◆ STATED GOAL
Filter the rows below, keeping every line that contains the string "pixels". Matching is case-sensitive.

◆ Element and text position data
- - - - -

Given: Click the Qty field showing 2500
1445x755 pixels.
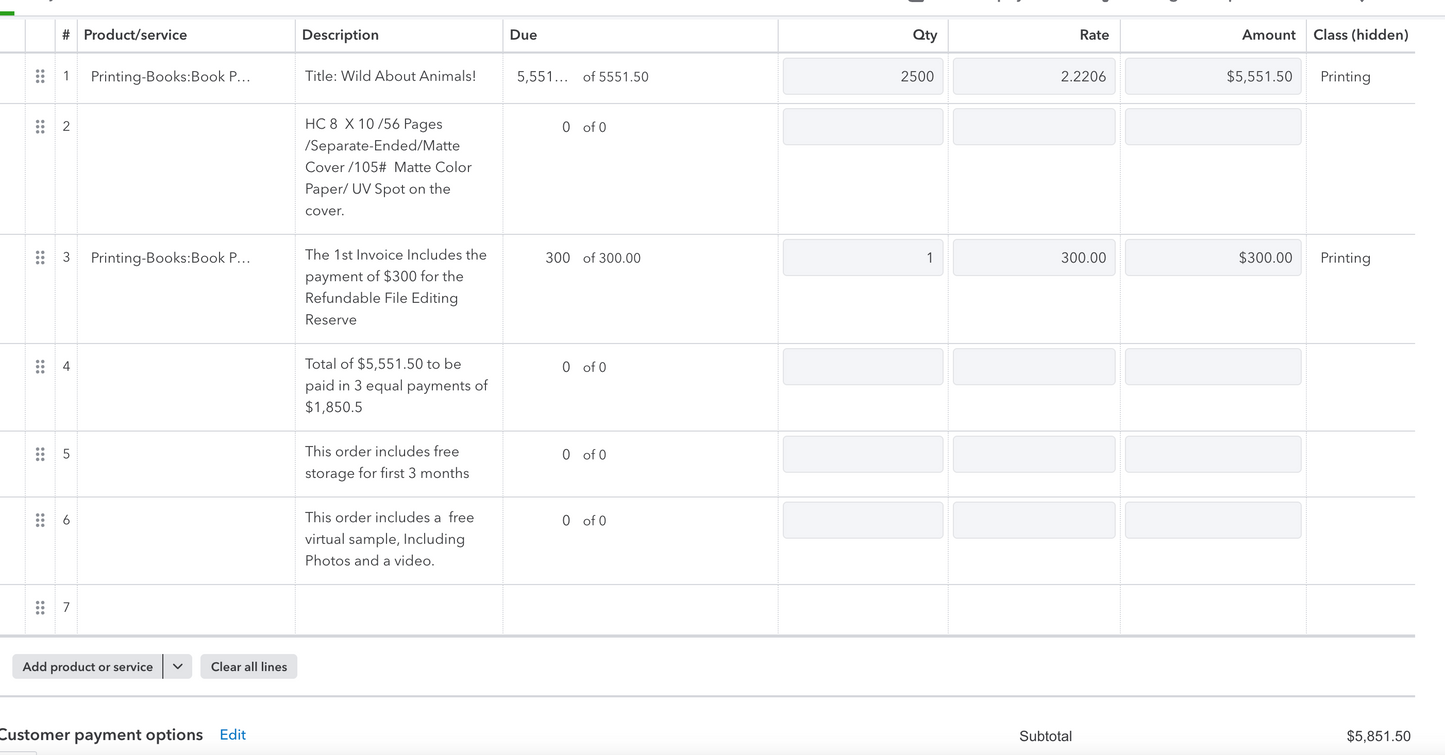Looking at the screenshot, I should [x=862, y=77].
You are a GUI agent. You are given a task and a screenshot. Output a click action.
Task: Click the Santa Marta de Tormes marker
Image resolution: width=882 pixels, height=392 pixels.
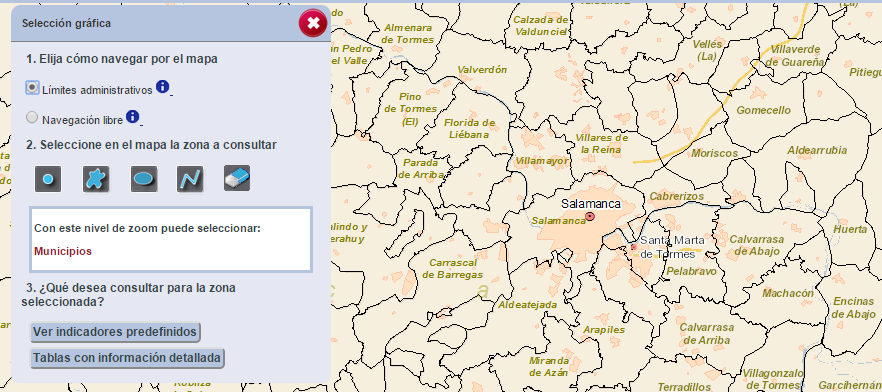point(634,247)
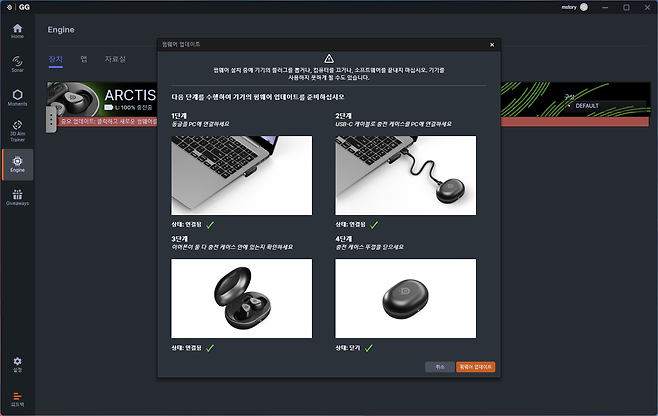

- - - - -

◆ SOLUTION TO THE PROBLEM
1445x755 pixels.
Image resolution: width=882 pixels, height=392 pixels.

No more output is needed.